**Required action:**
Everything from the first line of the records to the line containing "Bernstein Center for Object Study (1098, 824)", inclusive, is to be extracted exactly, and nothing more.

[[ Source records, beginning ]]

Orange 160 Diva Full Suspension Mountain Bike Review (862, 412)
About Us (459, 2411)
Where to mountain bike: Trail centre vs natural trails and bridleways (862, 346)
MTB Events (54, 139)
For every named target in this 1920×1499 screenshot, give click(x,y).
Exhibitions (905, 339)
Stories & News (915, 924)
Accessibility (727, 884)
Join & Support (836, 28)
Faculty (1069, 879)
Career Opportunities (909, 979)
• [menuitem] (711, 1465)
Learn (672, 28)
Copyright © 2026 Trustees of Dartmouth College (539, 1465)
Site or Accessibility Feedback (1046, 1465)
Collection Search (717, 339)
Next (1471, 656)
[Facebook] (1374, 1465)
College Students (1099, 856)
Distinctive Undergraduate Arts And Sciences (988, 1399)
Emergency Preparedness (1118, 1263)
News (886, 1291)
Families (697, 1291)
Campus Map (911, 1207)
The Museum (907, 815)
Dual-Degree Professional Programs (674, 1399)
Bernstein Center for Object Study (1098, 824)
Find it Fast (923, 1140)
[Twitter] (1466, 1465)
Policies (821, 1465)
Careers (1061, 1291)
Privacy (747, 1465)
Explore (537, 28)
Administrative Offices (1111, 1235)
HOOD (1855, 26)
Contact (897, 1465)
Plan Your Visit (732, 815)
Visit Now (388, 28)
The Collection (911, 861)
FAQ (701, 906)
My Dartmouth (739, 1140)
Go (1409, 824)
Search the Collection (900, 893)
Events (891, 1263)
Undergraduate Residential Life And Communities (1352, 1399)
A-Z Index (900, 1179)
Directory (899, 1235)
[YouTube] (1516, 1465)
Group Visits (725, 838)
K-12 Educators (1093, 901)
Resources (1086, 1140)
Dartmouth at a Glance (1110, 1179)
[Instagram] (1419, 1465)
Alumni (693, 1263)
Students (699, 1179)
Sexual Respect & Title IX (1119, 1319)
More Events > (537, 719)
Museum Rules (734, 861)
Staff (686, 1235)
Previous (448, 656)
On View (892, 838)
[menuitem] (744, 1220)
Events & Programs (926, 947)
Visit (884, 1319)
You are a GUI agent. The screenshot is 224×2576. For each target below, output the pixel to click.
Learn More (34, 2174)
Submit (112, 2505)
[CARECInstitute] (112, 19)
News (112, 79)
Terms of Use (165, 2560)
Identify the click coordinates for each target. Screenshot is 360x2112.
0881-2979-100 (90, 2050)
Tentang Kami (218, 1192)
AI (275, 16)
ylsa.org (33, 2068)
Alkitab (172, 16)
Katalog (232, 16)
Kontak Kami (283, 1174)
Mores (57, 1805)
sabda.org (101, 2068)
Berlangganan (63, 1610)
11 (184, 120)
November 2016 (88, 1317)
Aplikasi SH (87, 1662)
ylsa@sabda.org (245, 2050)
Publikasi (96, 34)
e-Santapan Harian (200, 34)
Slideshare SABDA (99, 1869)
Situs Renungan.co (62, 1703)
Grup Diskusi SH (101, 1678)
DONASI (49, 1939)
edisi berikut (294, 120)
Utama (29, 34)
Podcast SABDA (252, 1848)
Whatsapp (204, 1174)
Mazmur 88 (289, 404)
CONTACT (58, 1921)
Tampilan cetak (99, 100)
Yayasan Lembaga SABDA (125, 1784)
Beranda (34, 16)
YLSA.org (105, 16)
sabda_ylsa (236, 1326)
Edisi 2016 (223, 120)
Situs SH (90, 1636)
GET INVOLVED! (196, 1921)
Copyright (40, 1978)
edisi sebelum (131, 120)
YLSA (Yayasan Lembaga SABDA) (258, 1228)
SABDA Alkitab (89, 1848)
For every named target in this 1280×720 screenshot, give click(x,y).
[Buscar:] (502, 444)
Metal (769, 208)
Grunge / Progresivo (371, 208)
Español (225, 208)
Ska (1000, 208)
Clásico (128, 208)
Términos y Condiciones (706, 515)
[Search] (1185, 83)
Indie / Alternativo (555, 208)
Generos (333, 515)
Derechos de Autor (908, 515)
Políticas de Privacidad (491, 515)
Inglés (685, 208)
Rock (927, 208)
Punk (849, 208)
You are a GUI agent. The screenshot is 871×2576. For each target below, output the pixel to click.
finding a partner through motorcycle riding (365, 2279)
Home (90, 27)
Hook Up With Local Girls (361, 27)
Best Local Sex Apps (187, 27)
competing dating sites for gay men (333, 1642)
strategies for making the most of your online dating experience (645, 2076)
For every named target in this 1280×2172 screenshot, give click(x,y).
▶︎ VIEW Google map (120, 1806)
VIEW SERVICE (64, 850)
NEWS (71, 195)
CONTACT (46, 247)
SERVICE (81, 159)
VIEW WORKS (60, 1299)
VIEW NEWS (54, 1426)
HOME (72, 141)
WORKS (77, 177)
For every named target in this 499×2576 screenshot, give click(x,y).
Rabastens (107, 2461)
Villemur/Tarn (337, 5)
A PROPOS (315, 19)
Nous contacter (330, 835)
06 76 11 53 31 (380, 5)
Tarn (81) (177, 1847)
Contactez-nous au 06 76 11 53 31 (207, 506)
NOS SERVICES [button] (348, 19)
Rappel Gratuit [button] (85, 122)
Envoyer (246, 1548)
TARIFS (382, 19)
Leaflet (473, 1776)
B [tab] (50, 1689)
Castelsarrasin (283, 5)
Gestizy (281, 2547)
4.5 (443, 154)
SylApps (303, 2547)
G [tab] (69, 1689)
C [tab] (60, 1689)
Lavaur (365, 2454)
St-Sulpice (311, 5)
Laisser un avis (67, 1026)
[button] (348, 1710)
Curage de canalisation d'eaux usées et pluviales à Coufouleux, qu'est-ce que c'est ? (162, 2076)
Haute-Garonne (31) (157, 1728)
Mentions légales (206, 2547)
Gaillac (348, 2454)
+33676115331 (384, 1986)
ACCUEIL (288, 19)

[[ Source records, end ]]

**Output of the exercise:**
Orange 160 Diva Full Suspension Mountain Bike Review (862, 412)
About Us (459, 2411)
Where to mountain bike: Trail centre vs natural trails and bridleways (862, 346)
MTB Events (54, 139)
For every named target in this 1920×1499 screenshot, give click(x,y).
Exhibitions (905, 339)
Stories & News (915, 924)
Accessibility (727, 884)
Join & Support (836, 28)
Faculty (1069, 879)
Career Opportunities (909, 979)
• [menuitem] (711, 1465)
Learn (672, 28)
Copyright © 2026 Trustees of Dartmouth College (539, 1465)
Site or Accessibility Feedback (1046, 1465)
Collection Search (717, 339)
Next (1471, 656)
[Facebook] (1374, 1465)
College Students (1099, 856)
Distinctive Undergraduate Arts And Sciences (988, 1399)
Emergency Preparedness (1118, 1263)
News (886, 1291)
Families (697, 1291)
Campus Map (911, 1207)
The Museum (907, 815)
Dual-Degree Professional Programs (674, 1399)
Bernstein Center for Object Study (1098, 824)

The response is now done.